━━━━━ GIVEN ENTRIES

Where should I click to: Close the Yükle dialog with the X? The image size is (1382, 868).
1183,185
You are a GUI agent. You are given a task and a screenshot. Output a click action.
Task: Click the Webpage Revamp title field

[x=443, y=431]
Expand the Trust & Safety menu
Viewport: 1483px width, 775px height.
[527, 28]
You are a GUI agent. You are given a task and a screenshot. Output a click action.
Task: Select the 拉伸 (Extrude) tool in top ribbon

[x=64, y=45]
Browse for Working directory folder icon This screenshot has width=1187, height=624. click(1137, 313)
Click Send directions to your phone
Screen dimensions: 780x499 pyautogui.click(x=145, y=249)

━━━━━━━━━━

WHAT THE TASK ASKS:
Give back exactly the lines above, from the line containing "Task: Click the Webpage Revamp title field" through the line containing "Browse for Working", with both end lines and nothing more.

EXERCISE OUTPUT:
Task: Click the Webpage Revamp title field

[x=443, y=431]
Expand the Trust & Safety menu
Viewport: 1483px width, 775px height.
[527, 28]
You are a GUI agent. You are given a task and a screenshot. Output a click action.
Task: Select the 拉伸 (Extrude) tool in top ribbon

[x=64, y=45]
Browse for Working directory folder icon This screenshot has width=1187, height=624. click(1137, 313)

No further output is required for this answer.